The records below are to be transcribed exactly as they appear.

○ ○ ○ ○

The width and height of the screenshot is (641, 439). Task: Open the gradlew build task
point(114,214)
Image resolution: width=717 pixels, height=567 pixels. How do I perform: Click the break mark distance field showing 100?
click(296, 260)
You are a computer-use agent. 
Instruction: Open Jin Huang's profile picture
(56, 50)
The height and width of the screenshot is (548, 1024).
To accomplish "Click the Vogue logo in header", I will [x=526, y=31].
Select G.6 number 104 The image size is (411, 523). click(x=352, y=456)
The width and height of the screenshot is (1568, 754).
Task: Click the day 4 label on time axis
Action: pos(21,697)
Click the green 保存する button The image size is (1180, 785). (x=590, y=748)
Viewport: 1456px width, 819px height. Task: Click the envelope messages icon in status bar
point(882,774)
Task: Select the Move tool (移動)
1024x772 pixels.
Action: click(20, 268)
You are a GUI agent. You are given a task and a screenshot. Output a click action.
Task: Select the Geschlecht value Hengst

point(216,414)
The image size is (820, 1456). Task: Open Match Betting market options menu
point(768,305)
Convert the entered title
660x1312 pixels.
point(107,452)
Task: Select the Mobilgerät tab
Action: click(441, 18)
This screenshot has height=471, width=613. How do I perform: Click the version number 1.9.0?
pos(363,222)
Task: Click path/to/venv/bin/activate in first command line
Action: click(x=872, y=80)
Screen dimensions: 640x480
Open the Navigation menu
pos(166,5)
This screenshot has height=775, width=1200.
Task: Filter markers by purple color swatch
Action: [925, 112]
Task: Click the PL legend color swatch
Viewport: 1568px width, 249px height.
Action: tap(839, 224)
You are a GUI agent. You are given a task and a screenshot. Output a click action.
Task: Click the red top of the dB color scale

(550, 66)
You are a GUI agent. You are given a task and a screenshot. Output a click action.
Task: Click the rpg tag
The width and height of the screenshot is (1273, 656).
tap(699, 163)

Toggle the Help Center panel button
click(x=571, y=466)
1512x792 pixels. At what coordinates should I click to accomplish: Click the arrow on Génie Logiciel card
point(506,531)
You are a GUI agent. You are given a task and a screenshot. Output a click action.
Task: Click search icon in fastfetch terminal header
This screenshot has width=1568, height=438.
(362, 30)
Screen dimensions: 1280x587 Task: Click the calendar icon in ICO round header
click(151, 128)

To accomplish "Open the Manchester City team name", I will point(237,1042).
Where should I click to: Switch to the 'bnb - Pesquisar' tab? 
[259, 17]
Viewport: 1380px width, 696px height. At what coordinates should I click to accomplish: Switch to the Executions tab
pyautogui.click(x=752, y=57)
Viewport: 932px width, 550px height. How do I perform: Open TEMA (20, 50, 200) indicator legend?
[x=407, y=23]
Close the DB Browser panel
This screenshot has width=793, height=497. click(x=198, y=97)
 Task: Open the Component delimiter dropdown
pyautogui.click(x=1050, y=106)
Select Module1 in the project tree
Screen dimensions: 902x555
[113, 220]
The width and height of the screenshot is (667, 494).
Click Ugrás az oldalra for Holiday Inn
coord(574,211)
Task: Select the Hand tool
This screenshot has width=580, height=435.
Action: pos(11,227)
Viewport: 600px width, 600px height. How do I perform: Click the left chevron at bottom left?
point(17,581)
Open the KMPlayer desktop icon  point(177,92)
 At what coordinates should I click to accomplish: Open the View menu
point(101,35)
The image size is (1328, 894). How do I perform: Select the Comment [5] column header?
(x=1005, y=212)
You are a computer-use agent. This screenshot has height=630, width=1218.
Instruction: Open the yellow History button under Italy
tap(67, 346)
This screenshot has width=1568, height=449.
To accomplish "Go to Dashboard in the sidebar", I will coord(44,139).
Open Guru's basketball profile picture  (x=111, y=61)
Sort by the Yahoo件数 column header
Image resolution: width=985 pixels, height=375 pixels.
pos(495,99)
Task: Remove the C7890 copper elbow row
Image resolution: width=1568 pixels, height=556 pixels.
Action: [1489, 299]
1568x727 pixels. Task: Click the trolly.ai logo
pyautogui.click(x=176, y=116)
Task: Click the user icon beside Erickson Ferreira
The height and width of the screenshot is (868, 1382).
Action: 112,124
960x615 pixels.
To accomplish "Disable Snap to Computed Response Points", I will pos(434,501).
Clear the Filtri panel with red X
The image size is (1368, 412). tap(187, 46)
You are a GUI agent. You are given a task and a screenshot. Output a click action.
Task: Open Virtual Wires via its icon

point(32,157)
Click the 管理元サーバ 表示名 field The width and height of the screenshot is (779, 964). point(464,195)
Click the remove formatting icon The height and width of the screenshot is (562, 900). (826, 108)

○ ○ ○ ○

| THE COMPLETED TASK |
The width and height of the screenshot is (641, 439). Task: Open the gradlew build task
point(114,214)
Image resolution: width=717 pixels, height=567 pixels. How do I perform: Click the break mark distance field showing 100?
click(296, 260)
You are a computer-use agent. 
Instruction: Open Jin Huang's profile picture
(56, 50)
The height and width of the screenshot is (548, 1024).
To accomplish "Click the Vogue logo in header", I will [x=526, y=31].
Select G.6 number 104 The image size is (411, 523). click(x=352, y=456)
The width and height of the screenshot is (1568, 754).
Task: Click the day 4 label on time axis
Action: pos(21,697)
Click the green 保存する button The image size is (1180, 785). (x=590, y=748)
Viewport: 1456px width, 819px height. Task: Click the envelope messages icon in status bar
point(882,774)
Task: Select the Move tool (移動)
1024x772 pixels.
Action: click(20, 268)
You are a GUI agent. You are given a task and a screenshot. Output a click action.
Task: Select the Geschlecht value Hengst

point(216,414)
The image size is (820, 1456). Task: Open Match Betting market options menu
point(768,305)
Convert the entered title
660x1312 pixels.
point(107,452)
Task: Select the Mobilgerät tab
Action: click(441, 18)
This screenshot has height=471, width=613. How do I perform: Click the version number 1.9.0?
pos(363,222)
Task: Click path/to/venv/bin/activate in first command line
Action: click(x=872, y=80)
Screen dimensions: 640x480
Open the Navigation menu
pos(166,5)
This screenshot has height=775, width=1200.
Task: Filter markers by purple color swatch
Action: [925, 112]
Task: Click the PL legend color swatch
Viewport: 1568px width, 249px height.
Action: tap(839, 224)
You are a GUI agent. You are given a task and a screenshot. Output a click action.
Task: Click the red top of the dB color scale

(550, 66)
You are a GUI agent. You are given a task and a screenshot. Output a click action.
Task: Click the rpg tag
The width and height of the screenshot is (1273, 656).
tap(699, 163)

Toggle the Help Center panel button
click(x=571, y=466)
1512x792 pixels. At what coordinates should I click to accomplish: Click the arrow on Génie Logiciel card
point(506,531)
You are a GUI agent. You are given a task and a screenshot. Output a click action.
Task: Click search icon in fastfetch terminal header
This screenshot has width=1568, height=438.
(362, 30)
Screen dimensions: 1280x587 Task: Click the calendar icon in ICO round header
click(151, 128)

To accomplish "Open the Manchester City team name", I will point(237,1042).
Where should I click to: Switch to the 'bnb - Pesquisar' tab? 
[259, 17]
Viewport: 1380px width, 696px height. At what coordinates should I click to accomplish: Switch to the Executions tab
pyautogui.click(x=752, y=57)
Viewport: 932px width, 550px height. How do I perform: Open TEMA (20, 50, 200) indicator legend?
[x=407, y=23]
Close the DB Browser panel
This screenshot has width=793, height=497. click(x=198, y=97)
 Task: Open the Component delimiter dropdown
pyautogui.click(x=1050, y=106)
Select Module1 in the project tree
Screen dimensions: 902x555
[113, 220]
The width and height of the screenshot is (667, 494).
Click Ugrás az oldalra for Holiday Inn
coord(574,211)
Task: Select the Hand tool
This screenshot has width=580, height=435.
Action: pos(11,227)
Viewport: 600px width, 600px height. How do I perform: Click the left chevron at bottom left?
point(17,581)
Open the KMPlayer desktop icon  point(177,92)
 At what coordinates should I click to accomplish: Open the View menu
point(101,35)
The image size is (1328, 894). How do I perform: Select the Comment [5] column header?
(x=1005, y=212)
You are a computer-use agent. This screenshot has height=630, width=1218.
Instruction: Open the yellow History button under Italy
tap(67, 346)
This screenshot has width=1568, height=449.
To accomplish "Go to Dashboard in the sidebar", I will coord(44,139).
Open Guru's basketball profile picture  (x=111, y=61)
Sort by the Yahoo件数 column header
Image resolution: width=985 pixels, height=375 pixels.
pos(495,99)
Task: Remove the C7890 copper elbow row
Image resolution: width=1568 pixels, height=556 pixels.
Action: [1489, 299]
1568x727 pixels. Task: Click the trolly.ai logo
pyautogui.click(x=176, y=116)
Task: Click the user icon beside Erickson Ferreira
The height and width of the screenshot is (868, 1382).
Action: 112,124
960x615 pixels.
To accomplish "Disable Snap to Computed Response Points", I will pos(434,501).
Clear the Filtri panel with red X
The image size is (1368, 412). tap(187, 46)
You are a GUI agent. You are given a task and a screenshot. Output a click action.
Task: Open Virtual Wires via its icon

point(32,157)
Click the 管理元サーバ 表示名 field The width and height of the screenshot is (779, 964). point(464,195)
Click the remove formatting icon The height and width of the screenshot is (562, 900). (826, 108)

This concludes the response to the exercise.